Chemical Brothers sobre todo (y todos)
Para los que no podían dejar el headbanging ni en un festival como este, los extremos estaban dispuestos a tocarse casi a la misma hora con Nazoranai, el supergrupo formado por el japonés Keiji Haino, el norteamericano Stephen O'Malley de SunnO))) y el guitarrista australiano Oren Ambarchi. El ruido y la improvisación forman parte de la leyenda de un conjunto que forzó las disonancias y los volúmenes para incomodar, pero ahí no se incomodó ni dios porque estaban en el escenario interior del aire acondicionado. Ni con un estallido de tímpanos se movía nadie de allí.
Unas escocesas con complejo de culpa por invadir la ciudad anticiparon que ellas venían al festival por Hot Chip y nada más que Hot Chip. El pop bailable sin oscurantismos se definía así como una de las verdaderas apuestas para los que cruzaban charcos, alquilaban habitaciones, tomaban mojitos a destiempo y se insolaban sin piedad. Y no decepcionaron.

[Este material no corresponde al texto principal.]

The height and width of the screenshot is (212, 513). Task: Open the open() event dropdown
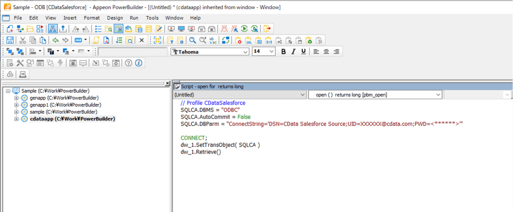438,94
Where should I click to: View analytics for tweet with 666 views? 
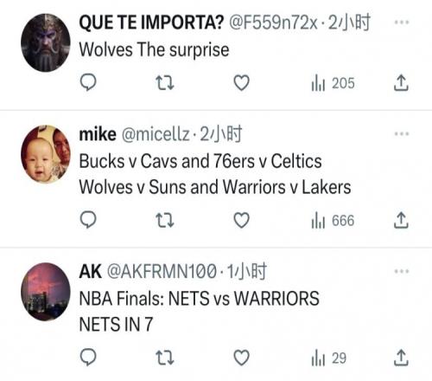[x=333, y=221]
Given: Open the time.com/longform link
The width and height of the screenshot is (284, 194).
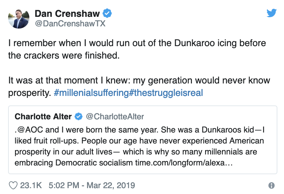Looking at the screenshot, I should tap(184, 163).
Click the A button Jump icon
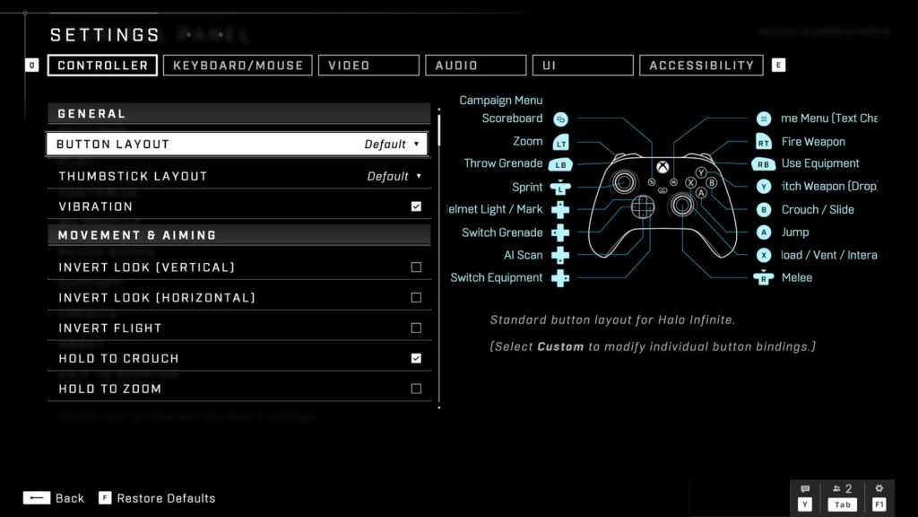The width and height of the screenshot is (918, 517). 764,232
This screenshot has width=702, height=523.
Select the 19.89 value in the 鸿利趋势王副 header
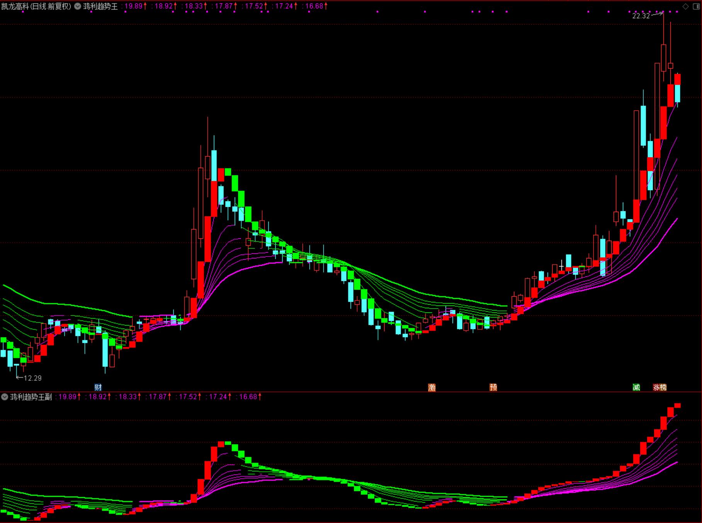(68, 397)
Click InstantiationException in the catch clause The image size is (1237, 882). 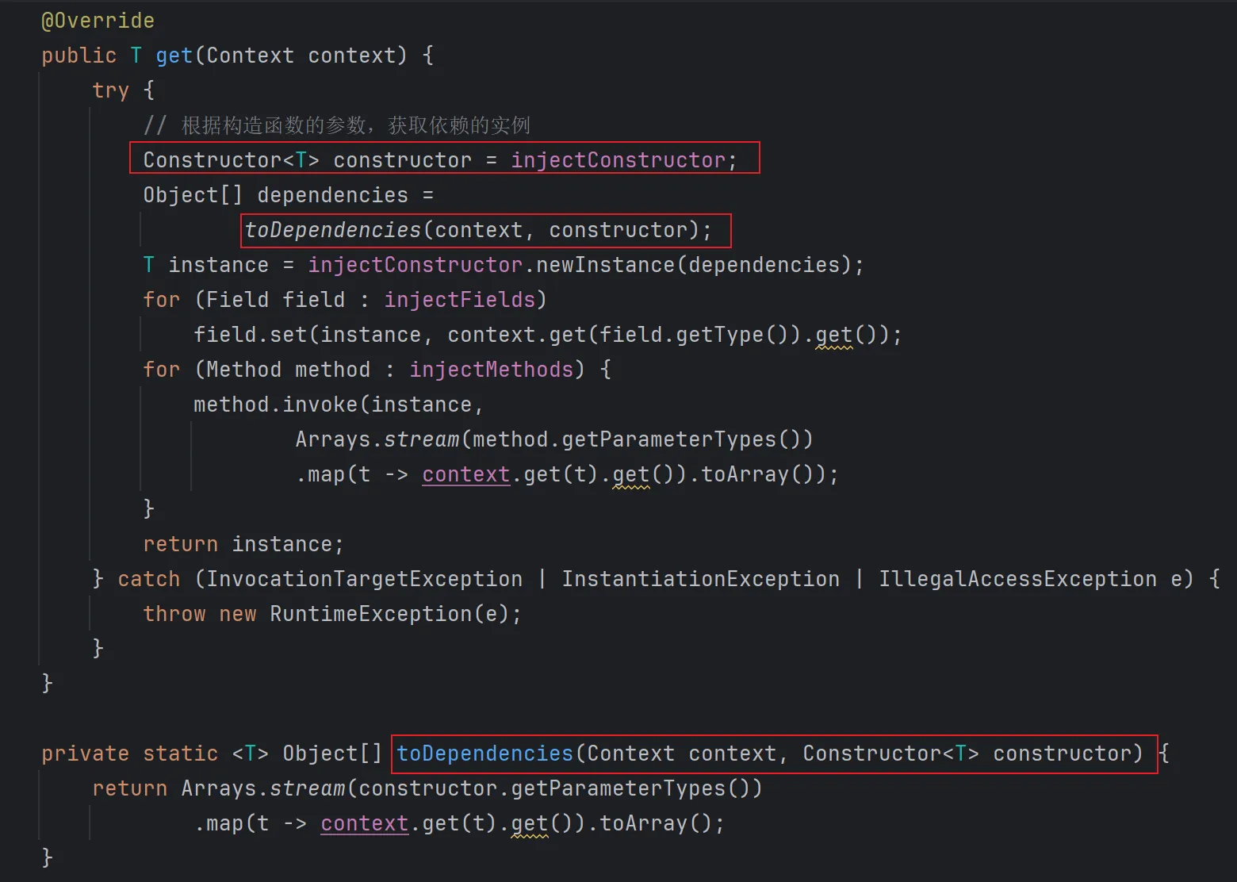pos(700,579)
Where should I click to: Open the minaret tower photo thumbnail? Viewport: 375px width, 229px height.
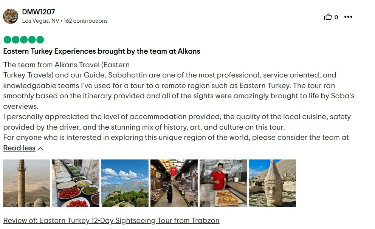(26, 183)
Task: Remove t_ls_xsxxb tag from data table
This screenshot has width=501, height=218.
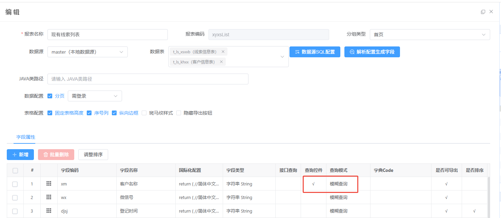Action: [x=223, y=52]
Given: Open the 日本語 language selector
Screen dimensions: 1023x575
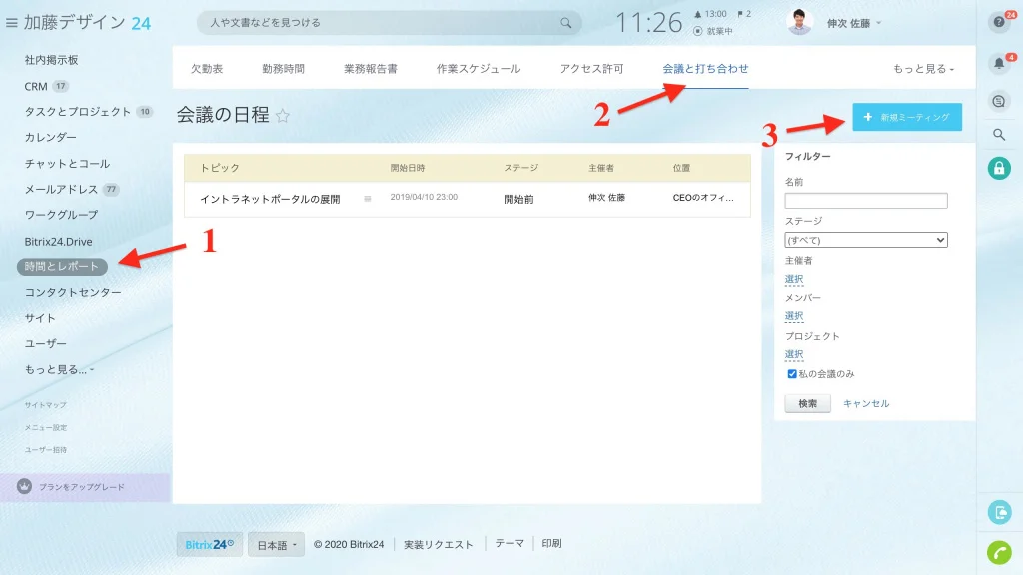Looking at the screenshot, I should [x=276, y=545].
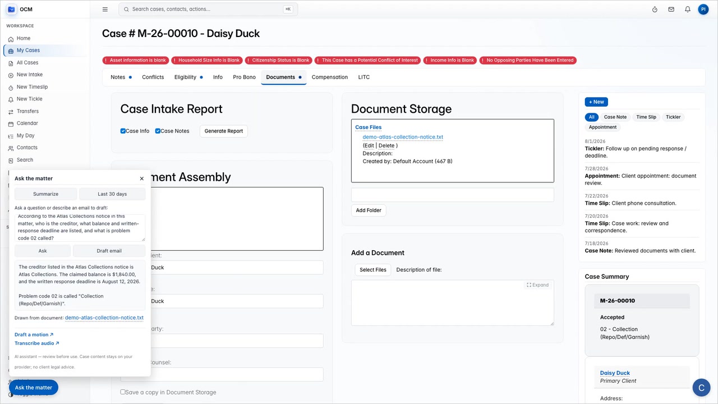Click the Generate Report button
Screen dimensions: 718x404
coord(224,131)
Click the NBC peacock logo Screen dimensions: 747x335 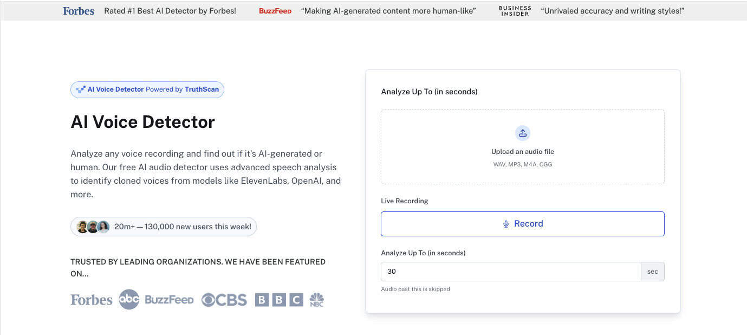(316, 300)
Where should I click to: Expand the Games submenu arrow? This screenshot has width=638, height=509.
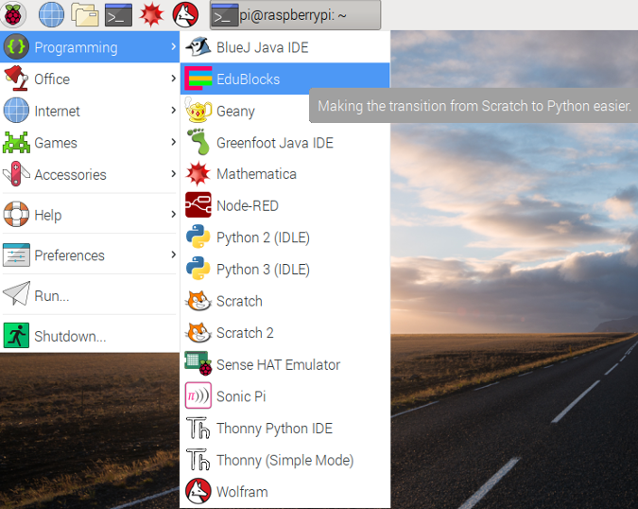(x=174, y=143)
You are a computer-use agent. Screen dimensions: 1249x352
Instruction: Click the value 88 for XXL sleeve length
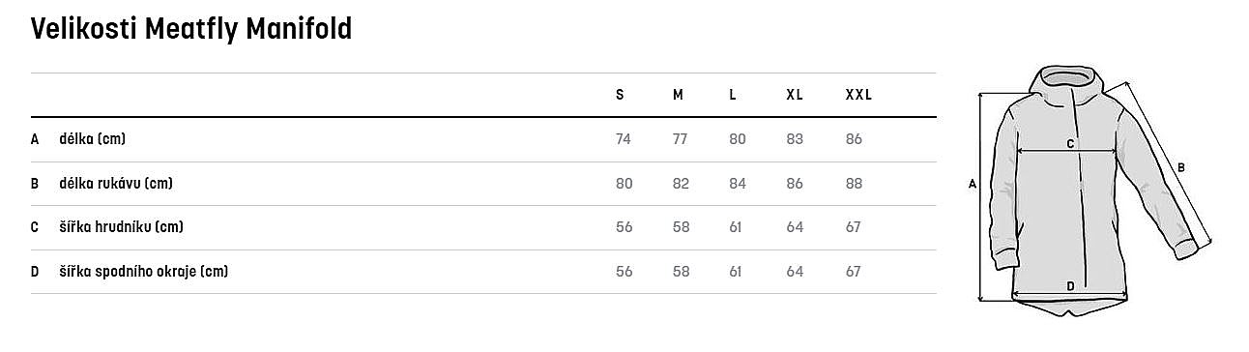(x=854, y=184)
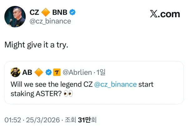Open the @Abrlien profile handle

click(x=77, y=72)
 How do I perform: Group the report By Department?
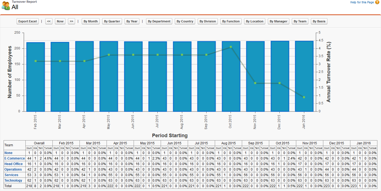pyautogui.click(x=159, y=21)
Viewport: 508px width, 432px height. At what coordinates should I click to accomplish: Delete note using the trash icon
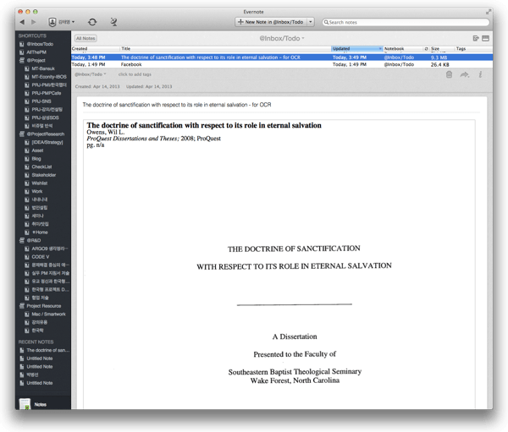click(x=449, y=75)
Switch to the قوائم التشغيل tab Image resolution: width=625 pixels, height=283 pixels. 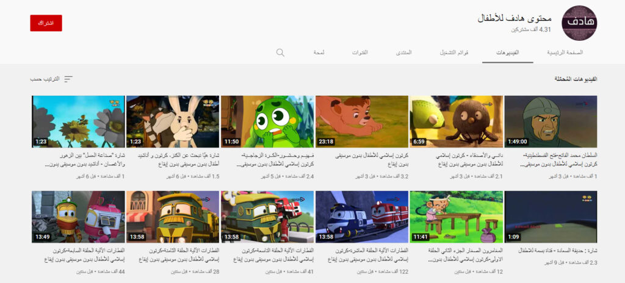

A caballo entre la fiesta mayor eufórica para todo los públicos y la seguridad de la propia banda de saberse el plato fuerte de la primera jornada -exceptuando al postre de alto standing que serían, más tarde, Chemical Brothers- Hot Chip desgranaron una serie de hits bailables que pusieron a tono a una audiencia que pedía más y lo iba obteniendo, sin pausa alguna. El cierre del primer día se coronó así con un acierto de programación que dejó a todos con ganas de más.